頭の中で反芻する、タイムマシンで目にしたRエネルギーの全貌。リオの研究室にあるRエネルギーに関する膨大なデータ。皮肉にも歴史を変えた男がまとめた資料を、天才少年レイが読めば自分のすべきことが自然と分かった。
 レイはタイムマシンを使って、過去へと飛んだ。リオがメトロポリスを訪れた、すべてが始まったあの日に。

 未来では当たり前となった瞬間移動の技術を使い、摩天楼に潜入し爆薬をしかけた。そして、プラットフォームで幼き日のリオに話しかける。

「待てよ、リオ。今年の花火は1時間早いんだ。ここが特等席だから、よく見てるといいよ」
「レイ兄ちゃん・・・・・・なんで・・・・・・」
「お前がタイムマシンを作ったから、病気が治ったんだよ」

 驚くリオに、レイはこれから起こる全てを話した。

「リオを助けるために、ここに来た。弟を悪魔になんてさせない」

Rエネルギーを使っての、遠隔発火。レイが仕掛けた爆薬に、様々な薬品が炎に反応し、赤、青、緑とさまざまな炎を上げる。遠目に見た爆発はまるで花火のようだった。

「終わりにしよう、リオ。俺はもう死んだんだ」

約束の花火は別れの炎となった。この炎が、弟の未来のレールを切り替えてくれることを願う。RAYの生まれない未来へ。
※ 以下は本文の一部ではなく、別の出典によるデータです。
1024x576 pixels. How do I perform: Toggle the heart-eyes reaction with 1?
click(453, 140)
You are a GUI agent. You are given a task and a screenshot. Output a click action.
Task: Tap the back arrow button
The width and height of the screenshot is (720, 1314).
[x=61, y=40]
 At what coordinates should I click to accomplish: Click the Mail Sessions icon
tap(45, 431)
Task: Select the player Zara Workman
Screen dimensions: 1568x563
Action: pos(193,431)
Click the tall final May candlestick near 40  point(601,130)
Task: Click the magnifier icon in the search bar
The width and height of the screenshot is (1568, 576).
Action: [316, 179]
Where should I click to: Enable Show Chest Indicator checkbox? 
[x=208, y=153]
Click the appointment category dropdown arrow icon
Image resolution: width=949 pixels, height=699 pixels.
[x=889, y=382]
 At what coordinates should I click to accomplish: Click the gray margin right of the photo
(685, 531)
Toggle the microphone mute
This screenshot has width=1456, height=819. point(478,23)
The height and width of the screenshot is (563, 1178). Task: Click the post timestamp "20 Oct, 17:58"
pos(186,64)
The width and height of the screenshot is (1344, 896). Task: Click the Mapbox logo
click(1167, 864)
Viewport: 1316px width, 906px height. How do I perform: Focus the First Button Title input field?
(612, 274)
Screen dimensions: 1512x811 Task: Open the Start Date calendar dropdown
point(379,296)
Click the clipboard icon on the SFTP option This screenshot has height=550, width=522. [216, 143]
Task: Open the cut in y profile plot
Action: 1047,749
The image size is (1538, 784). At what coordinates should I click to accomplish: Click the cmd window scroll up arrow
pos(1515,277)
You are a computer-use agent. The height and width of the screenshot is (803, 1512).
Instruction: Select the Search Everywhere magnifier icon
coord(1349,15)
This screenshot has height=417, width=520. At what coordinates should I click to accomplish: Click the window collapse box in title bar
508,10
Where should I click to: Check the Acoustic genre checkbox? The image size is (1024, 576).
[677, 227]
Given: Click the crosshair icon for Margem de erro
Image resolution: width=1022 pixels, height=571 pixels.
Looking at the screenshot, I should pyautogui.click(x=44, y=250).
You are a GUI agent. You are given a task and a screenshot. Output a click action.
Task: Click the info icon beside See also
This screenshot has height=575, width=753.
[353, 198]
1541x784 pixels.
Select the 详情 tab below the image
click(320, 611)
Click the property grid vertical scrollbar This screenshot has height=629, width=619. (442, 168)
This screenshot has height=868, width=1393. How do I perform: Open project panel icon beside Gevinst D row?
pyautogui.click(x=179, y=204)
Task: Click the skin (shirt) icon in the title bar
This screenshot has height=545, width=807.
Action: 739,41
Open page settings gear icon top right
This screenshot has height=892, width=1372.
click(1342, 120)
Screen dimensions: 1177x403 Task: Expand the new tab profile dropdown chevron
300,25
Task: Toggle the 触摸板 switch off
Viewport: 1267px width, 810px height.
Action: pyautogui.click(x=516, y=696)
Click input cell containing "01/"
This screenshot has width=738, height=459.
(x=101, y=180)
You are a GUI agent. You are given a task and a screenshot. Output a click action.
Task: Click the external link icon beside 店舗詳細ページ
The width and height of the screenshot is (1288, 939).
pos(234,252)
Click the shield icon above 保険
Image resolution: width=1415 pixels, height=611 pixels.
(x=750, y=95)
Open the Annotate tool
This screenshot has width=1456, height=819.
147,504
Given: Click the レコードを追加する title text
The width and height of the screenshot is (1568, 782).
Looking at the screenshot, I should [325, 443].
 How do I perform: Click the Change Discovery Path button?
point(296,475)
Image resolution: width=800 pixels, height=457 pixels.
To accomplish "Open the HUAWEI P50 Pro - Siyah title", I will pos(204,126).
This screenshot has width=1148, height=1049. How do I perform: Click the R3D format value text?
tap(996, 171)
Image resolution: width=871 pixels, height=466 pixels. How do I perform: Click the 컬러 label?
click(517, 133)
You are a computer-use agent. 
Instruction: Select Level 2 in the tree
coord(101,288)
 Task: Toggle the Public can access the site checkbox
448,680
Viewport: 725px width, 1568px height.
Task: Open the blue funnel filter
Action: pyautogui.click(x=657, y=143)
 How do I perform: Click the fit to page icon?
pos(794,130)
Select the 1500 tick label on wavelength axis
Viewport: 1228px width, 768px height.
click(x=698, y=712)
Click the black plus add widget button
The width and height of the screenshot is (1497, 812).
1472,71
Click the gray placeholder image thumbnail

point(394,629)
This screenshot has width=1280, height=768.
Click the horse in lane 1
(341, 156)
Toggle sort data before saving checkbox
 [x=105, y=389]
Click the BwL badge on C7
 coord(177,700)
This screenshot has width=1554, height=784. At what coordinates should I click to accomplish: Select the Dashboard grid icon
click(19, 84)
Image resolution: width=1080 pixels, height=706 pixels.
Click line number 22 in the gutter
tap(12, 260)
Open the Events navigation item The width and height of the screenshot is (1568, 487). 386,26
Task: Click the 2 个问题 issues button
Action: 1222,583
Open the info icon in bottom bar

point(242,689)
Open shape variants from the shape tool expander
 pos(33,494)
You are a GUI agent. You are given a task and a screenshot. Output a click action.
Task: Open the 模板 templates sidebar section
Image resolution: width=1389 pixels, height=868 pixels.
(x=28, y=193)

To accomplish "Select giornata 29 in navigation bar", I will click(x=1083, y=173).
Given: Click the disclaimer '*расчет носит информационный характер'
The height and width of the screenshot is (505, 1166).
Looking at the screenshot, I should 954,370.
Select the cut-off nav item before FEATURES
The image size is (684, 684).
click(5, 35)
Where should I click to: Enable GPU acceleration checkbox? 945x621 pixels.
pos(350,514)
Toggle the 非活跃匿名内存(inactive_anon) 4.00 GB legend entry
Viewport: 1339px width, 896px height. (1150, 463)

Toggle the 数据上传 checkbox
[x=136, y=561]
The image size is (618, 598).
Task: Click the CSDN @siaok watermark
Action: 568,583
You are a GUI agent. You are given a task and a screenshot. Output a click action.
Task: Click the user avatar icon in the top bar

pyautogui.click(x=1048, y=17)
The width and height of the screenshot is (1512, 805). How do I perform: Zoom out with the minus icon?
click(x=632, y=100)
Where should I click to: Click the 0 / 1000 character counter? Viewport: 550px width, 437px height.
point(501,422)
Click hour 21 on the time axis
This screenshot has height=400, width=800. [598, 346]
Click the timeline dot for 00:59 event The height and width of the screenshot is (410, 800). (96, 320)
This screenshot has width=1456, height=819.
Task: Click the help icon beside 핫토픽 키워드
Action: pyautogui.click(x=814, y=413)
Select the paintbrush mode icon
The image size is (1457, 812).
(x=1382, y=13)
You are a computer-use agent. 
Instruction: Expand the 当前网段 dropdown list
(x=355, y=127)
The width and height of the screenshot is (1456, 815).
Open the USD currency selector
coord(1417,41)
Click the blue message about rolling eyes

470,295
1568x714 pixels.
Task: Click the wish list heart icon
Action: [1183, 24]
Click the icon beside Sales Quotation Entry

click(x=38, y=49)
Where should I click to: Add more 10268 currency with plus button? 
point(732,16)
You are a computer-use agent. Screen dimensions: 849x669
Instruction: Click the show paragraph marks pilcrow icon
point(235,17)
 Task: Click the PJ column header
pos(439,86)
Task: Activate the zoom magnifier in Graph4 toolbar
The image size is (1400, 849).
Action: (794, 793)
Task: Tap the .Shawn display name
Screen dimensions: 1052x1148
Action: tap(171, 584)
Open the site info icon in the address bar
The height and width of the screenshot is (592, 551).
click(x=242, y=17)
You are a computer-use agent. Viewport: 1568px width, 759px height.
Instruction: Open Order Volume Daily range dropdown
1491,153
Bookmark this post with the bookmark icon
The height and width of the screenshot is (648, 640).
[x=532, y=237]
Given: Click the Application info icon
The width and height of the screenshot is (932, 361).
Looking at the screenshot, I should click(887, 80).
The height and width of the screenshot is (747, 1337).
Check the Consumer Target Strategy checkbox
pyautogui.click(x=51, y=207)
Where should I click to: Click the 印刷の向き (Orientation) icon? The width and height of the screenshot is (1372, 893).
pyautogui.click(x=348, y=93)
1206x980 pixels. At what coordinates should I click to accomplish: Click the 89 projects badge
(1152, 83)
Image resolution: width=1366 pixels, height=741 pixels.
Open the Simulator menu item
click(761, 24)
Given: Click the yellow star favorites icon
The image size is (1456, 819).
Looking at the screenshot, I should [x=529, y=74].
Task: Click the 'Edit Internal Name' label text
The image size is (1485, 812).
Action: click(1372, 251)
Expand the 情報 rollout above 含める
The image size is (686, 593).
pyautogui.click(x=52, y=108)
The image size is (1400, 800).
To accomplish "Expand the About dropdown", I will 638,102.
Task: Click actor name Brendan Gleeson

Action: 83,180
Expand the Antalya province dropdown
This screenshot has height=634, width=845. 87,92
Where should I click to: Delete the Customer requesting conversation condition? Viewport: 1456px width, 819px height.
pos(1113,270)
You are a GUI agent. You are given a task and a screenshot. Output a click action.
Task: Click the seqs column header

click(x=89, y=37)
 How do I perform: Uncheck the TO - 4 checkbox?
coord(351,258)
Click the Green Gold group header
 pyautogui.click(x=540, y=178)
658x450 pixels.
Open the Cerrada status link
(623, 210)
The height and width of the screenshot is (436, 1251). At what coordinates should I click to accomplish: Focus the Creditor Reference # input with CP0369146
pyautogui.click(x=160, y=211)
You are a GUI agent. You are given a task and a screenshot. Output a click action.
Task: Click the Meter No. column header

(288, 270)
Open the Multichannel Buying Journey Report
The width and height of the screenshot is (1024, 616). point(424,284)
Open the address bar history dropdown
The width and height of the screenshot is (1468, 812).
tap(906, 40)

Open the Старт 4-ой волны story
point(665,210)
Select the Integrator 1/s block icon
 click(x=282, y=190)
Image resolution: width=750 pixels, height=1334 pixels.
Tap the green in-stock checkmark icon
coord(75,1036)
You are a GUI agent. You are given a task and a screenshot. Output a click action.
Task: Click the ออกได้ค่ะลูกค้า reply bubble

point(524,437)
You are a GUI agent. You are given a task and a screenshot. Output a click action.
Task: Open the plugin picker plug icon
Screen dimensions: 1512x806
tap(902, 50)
「いやだ!消えないでレイ兄ちゃん!やっと会えたのに!」
「今日は独立記念日だ。リオが兄離れして、俺から独立するお祝いの花火だよ」

レイは弟に笑顔を向けた。赤く燃える摩天楼の炎が徐々に弱まり、細い一筋の煙が上がった。その煙とともにレイの魂は天へと昇り、タイムパラドクスの残像は陽炎のように消えた。